What to produce: Since only the text is wanted, print every entry below exactly and omit the images.

##############################

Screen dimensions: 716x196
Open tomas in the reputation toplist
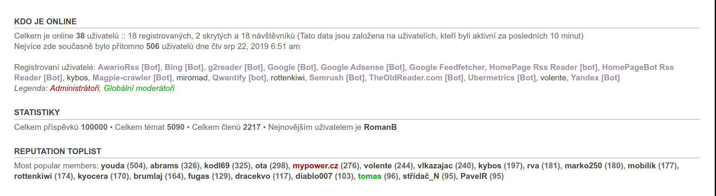[369, 176]
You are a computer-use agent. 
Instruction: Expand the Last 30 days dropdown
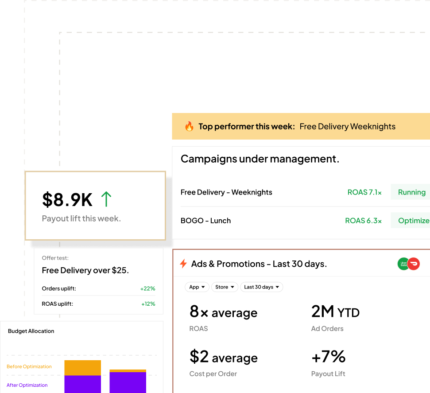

##############################

Result:
Screen dimensions: 716x196
Open tomas in the reputation toplist
[369, 176]
You are a computer-use agent. 
Instruction: Expand the Last 30 days dropdown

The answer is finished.